A new exhibit in Germany at a Jewish museum is receiving criticism from the Jewish community (AS IT SHOULD BE.) The “Jew in a Box”, as it has been popularly dubbed, is actually titled, “The Whole Truth, everything you wanted to know about Jews” and opened earlier in the month in Berlin.
It was created to help educate the postwar generation concerning Jews. In a country of 82 million people less than 200,000 Jews remain. Gee, can’t imagine why?
The exhibit houses a Jew in a glass box with the words, “Are there still Jews in Germany” on the base, to answer different questions concerning Judaism and Jewish life in general.
But exactly how does this promote respect? At all?
Can you imagine if I lived in a predominantly “white” city and an African-American museum was built and they put an African-American man in a glass box for me to ask questions of concerning his race, or what food he eats, or what his habits are? Outrage would ensue.
It led me, however, to ask a few additional questions.
Is the Holocaust taught in German schools?
I came across a PBS interview from 2005 with a German educator, Lars Rensmann, who teaches political science at the University of Munich and at the Moses Mendelssohn Center for European-Jewish Studies, University of Potsdam.
First of all, yes, I know…PBS. But I found his comments incredibly interesting.
“You do have in Germany a history curriculum which is more limited compared to, let’s say, the United States,” Rensmann said, “You have only two regular hours of history classes a week. And generally, the Holocaust is only briefly a subject, at least until 10th grade — that would be 16 years old. And only a third of the students continue to the 11th, 12th and 13th grades which is equivalent to getting an American high school diploma. In the German system, two-thirds of students actually stop after 10th grade. So, when you just only look at the curriculum, there’s not so much time for actually teaching the Holocaust.”

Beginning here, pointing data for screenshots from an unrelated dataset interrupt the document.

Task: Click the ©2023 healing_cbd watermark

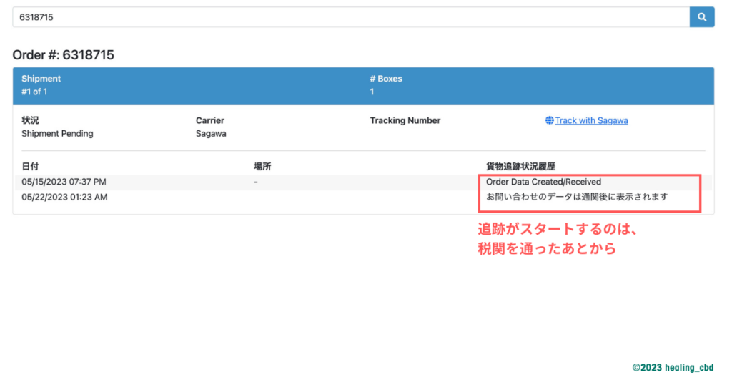Action: [x=673, y=367]
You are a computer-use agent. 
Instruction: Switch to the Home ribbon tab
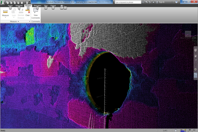coord(10,5)
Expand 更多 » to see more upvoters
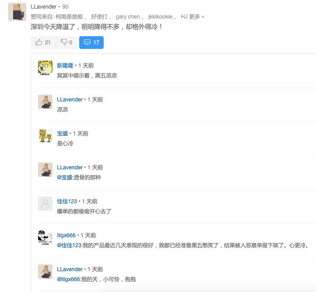The height and width of the screenshot is (292, 316). coord(196,17)
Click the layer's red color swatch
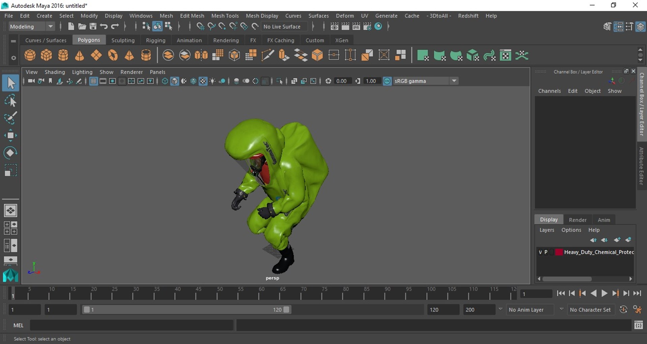This screenshot has width=647, height=344. 559,252
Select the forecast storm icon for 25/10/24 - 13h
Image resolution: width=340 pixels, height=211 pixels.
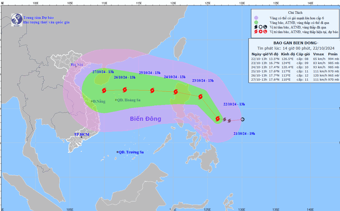tap(152, 90)
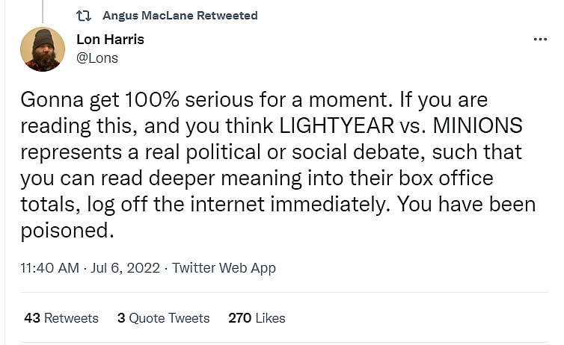
Task: Open Lon Harris's profile picture
Action: pyautogui.click(x=42, y=49)
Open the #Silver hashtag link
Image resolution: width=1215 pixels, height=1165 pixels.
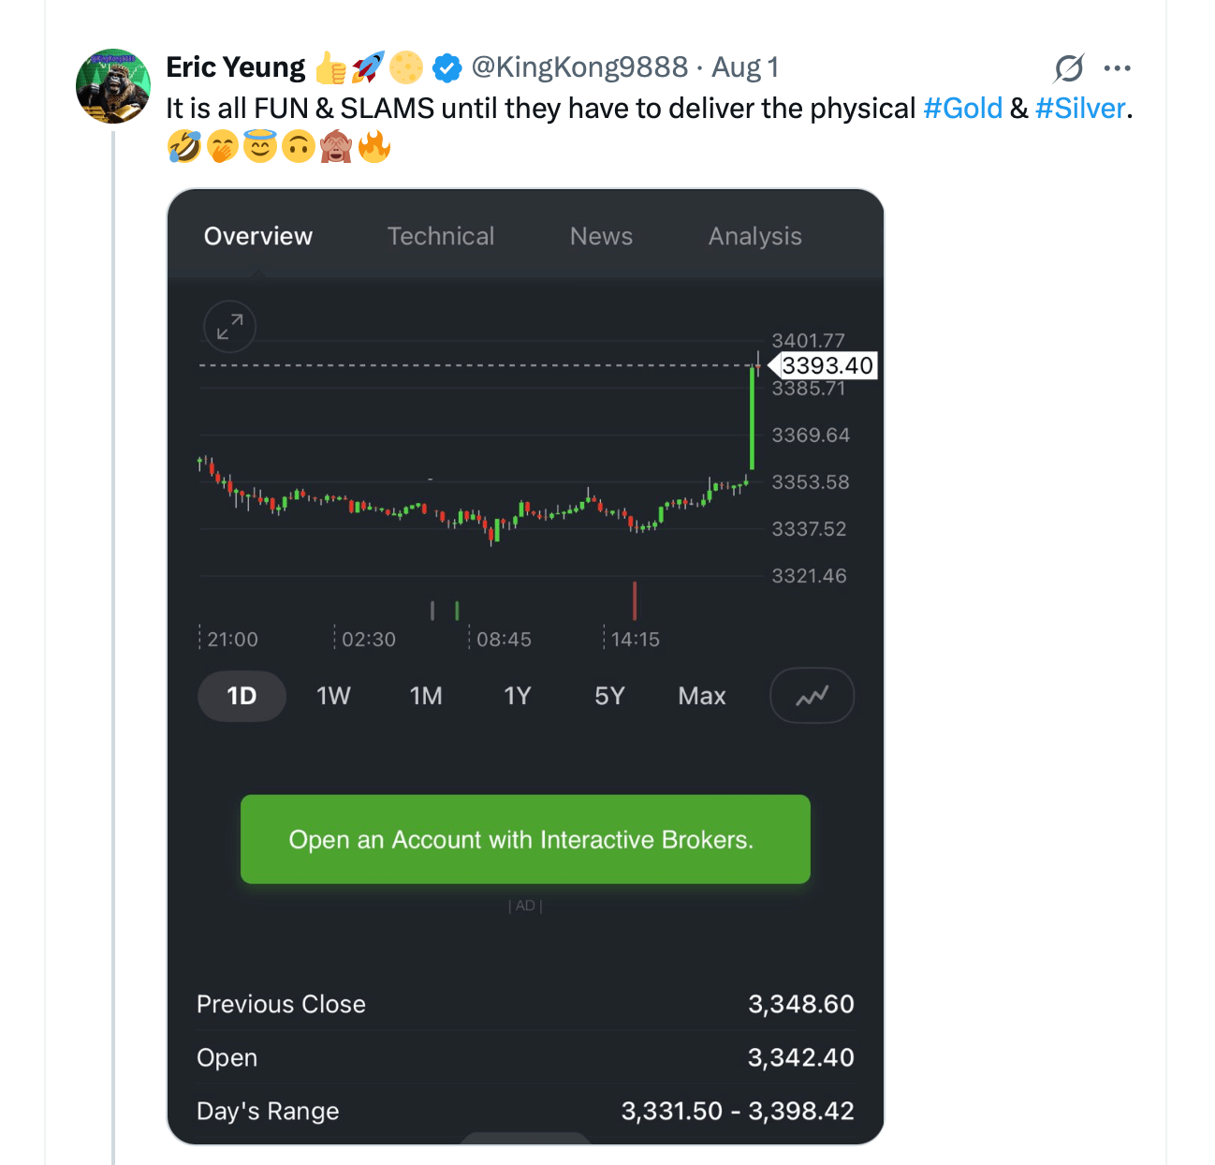click(1080, 109)
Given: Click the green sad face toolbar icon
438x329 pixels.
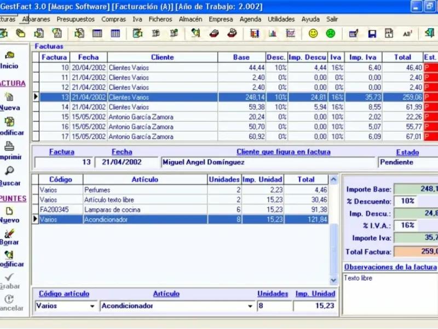Looking at the screenshot, I should [331, 33].
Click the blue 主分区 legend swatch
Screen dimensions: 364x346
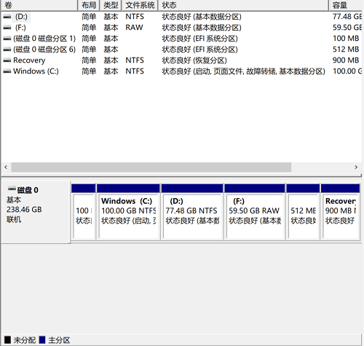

And as he explained the limited teaching of the Holocaust he said something that left my jaw on the floor.
Rensmann said, “Something which is very common among young Germans is to say, ‘I don’t want to hear about the Holocaust. The Americans did the same thing with the Indians, and the Israelis do the same with the Palestinians.’ This kind of generalization pretends to be sensitive to prejudice in general and pretends to be universalistic because it seems to criticize prejudice all over the world. But in fact, it is a delegation of guilt onto others in order to avoid confronting one’s own collective history.”
I don’t enjoy talking about our history with the American Indian necessarily, but I know that won’t happen again. But any type of Holocaust denial or down play continues this noticeably downward spiral once again toward antisemitism.
And I don’t see how sticking a “Jew in a box” solves any of this.
Like George Santayana once said, “Those who cannot remember the past are condemned to repeat it.”
But it seems to me that those who CAN remember the past are choosing to repeat it anyway.